• _WORK TO COMPLETE_
Which lines in the rows below contain the string "width"? Pick out and copy each one, matching case exactly.
** START OF PROVIDED RECORDS **
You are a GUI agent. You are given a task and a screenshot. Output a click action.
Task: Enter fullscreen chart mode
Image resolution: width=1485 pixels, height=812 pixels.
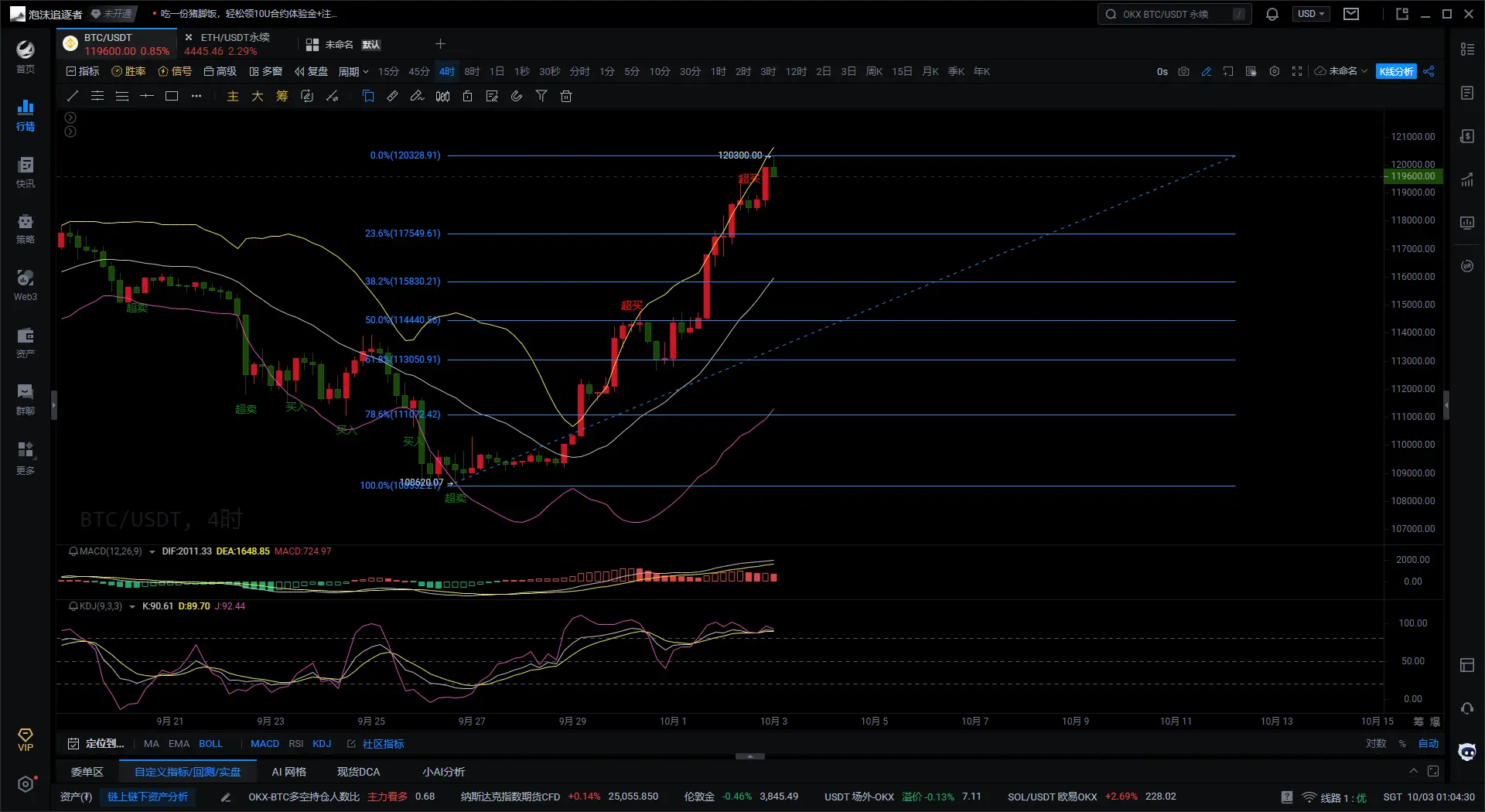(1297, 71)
** END OF PROVIDED RECORDS **
** START OF PROVIDED RECORDS **
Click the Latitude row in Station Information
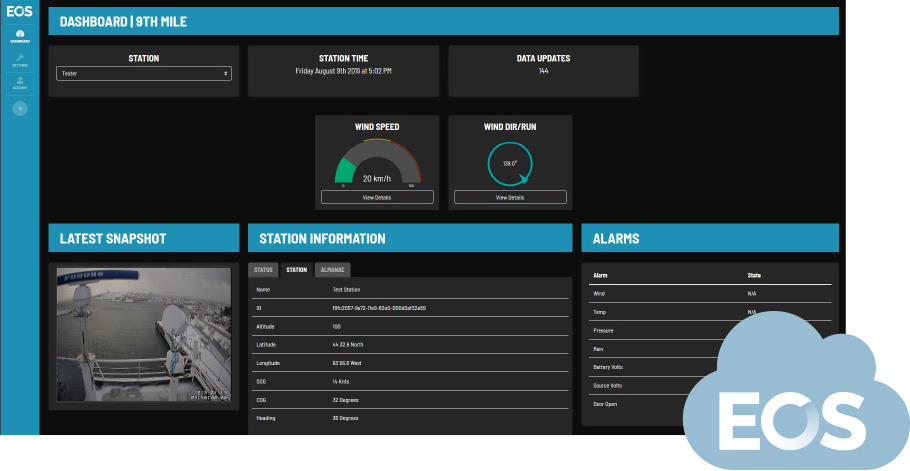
** END OF PROVIDED RECORDS **
** START OF PROVIDED RECORDS **
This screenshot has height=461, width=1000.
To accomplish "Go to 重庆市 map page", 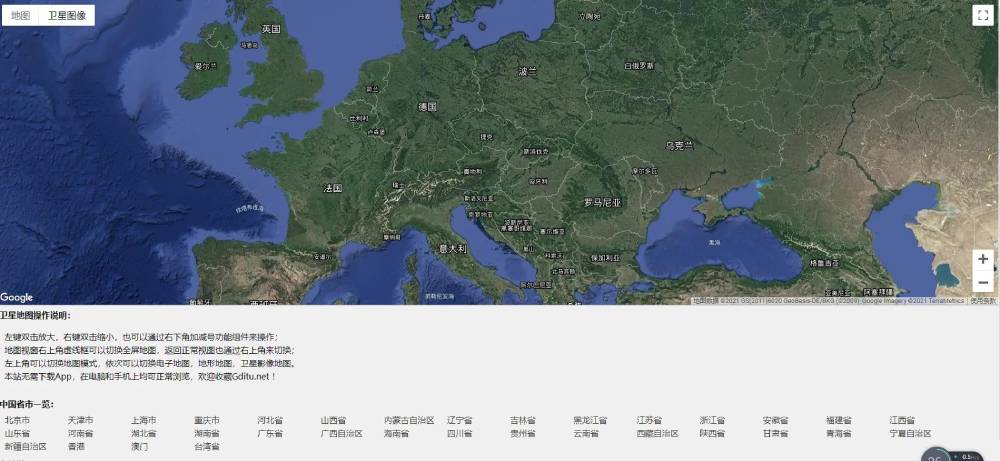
** END OF PROVIDED RECORDS **
• _FULL RESPONSE_
Image resolution: width=1485 pixels, height=812 pixels.
This screenshot has height=461, width=1000.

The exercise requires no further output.